_Consignes_.
**A.** Répondez à ces questions sur l'article consacré au stockage des tubercules :
(i) Quelle part des kWh d'une conservation de 6 mois est consommée pendant les premières semaines de stockage ?
(ii) Quel gain énergétique potentiel par degré est estimé pour un refroidissement de 10 à 15 °C ?
(iii) Quel gain de température peut souvent être obtenu en août/septembre avec des arrachages matinaux ?
**B.** Présentez sous forme de liste le paragraphe de l'article qui commence par « Ce premier constat suggère », en gardant ses faits principaux.
**C.** Recopiez tout le passage de l'article qui va de « Près de 40 % de l’énergie » jusqu'à « semaines de stockage. ».

_Article_.
===

Près de 40 % de l’énergie dépensée dans le premier mois de stockage
Les enregistrements effectués dans les différents bâtiments ayant servi de support à l’étude ont fort logiquement montré que l’impact énergétique des installations est directement lié à leur mise en œuvre. Ainsi, près de 40 % des KWH utilisés pour une conservation de 6 mois sont dépensés durant les toutes premières semaines de stockage.
Ce premier constat suggère déjà une première voie d’économie possible. En dehors de la phase de séchage qui débute dès la mise en stockage et qu’il ne convient pas de négliger pour préserver la qualité sanitaire des tubercules, la ventilation froide, issue de l’appui d’un groupe froid ou de l’utilisation seule de l’air extérieur, sert à refroidir les tubercules récoltés jusqu’à la température de consigne. Tout degré gagné sur l’amplitude de refroidissement nécessaire bénéficiera à la balance énergétique de la conservation. Le gain potentiel peut être estimé entre 2,5 et 4 % par degré pour un refroidissement de 10 à 15°C. Ceci n’est pas négligeable quand on sait qu’un gain de 4°C (soit un gain énergétique immédiat de 10 à 15 %) peut régulièrement être obtenu lors des périodes chaudes d’août/septembre en privilégiant des arrachages matinaux aux dépens des arrachages de fin d’après-midi alors que l’inertie thermique des buttes est encore à son maximum.

===

_Données fournies_.
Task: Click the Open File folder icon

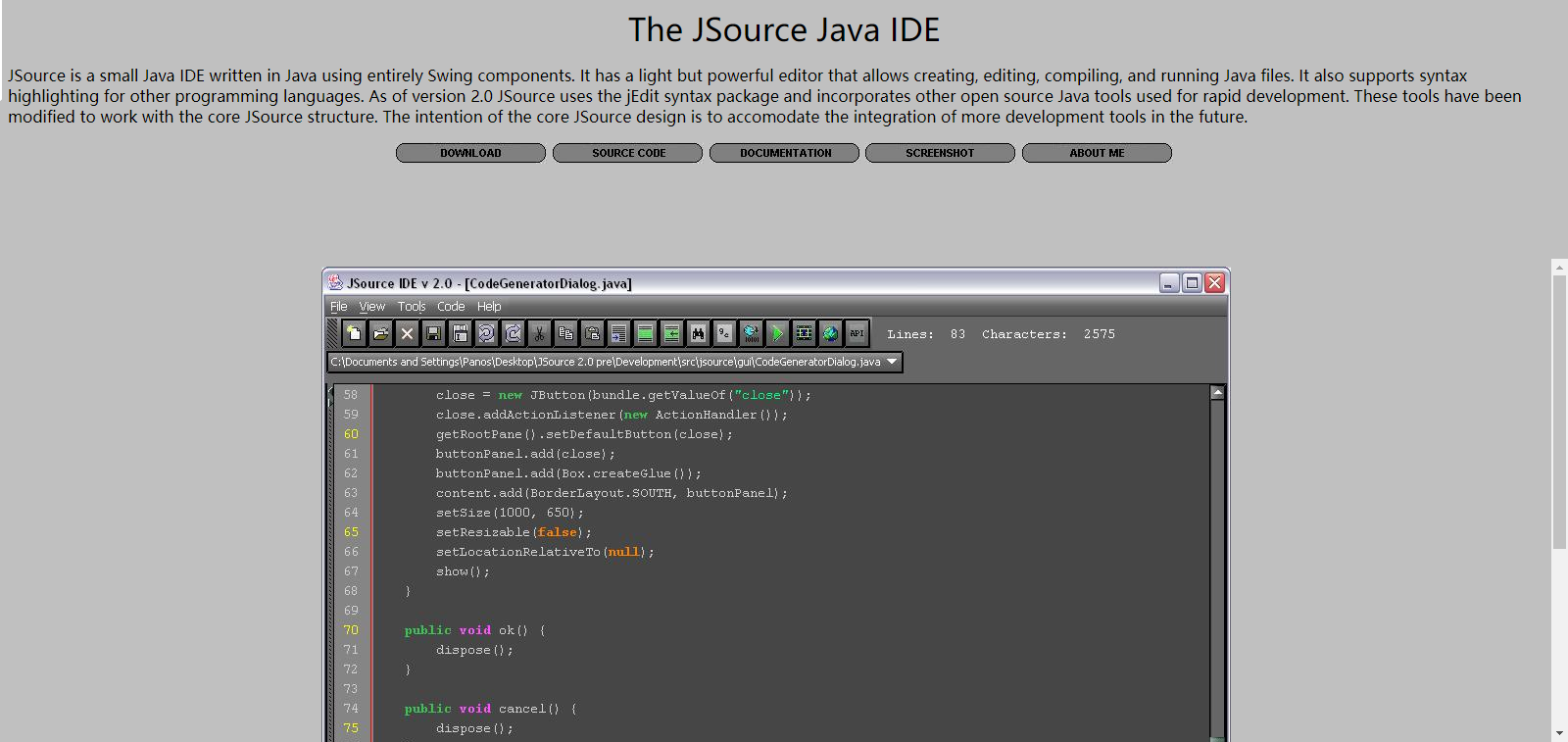Action: [x=380, y=333]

===

_Corrigé_.
**A.**
(i) Près de 40 %.
(ii) Entre 2,5 et 4 % par degré.
(iii) Un gain de 4 °C, soit un gain énergétique immédiat de 10 à 15 %.

**B.**
- Le constat sur la consommation des premières semaines suggère une première voie d'économie.
- La phase de séchage, qui commence dès la mise en stockage, ne doit pas être négligée pour préserver la qualité sanitaire des tubercules.
- La ventilation froide, avec un groupe froid ou seulement l'air extérieur, refroidit les tubercules récoltés jusqu'à la température de consigne.
- Chaque degré gagné sur l'amplitude de refroidissement améliore la balance énergétique de la conservation.
- Pour un refroidissement de 10 à 15 °C, le gain potentiel est estimé entre 2,5 et 4 % par degré.
- En août/septembre, un gain de 4 °C, soit 10 à 15 % d'énergie économisée immédiatement, peut souvent être obtenu en préférant les arrachages matinaux à ceux de fin d'après-midi, quand l'inertie thermique des buttes est encore à son maximum.

**C.**
Près de 40 % de l’énergie dépensée dans le premier mois de stockage
Les enregistrements effectués dans les différents bâtiments ayant servi de support à l’étude ont fort logiquement montré que l’impact énergétique des installations est directement lié à leur mise en œuvre. Ainsi, près de 40 % des KWH utilisés pour une conservation de 6 mois sont dépensés durant les toutes premières semaines de stockage.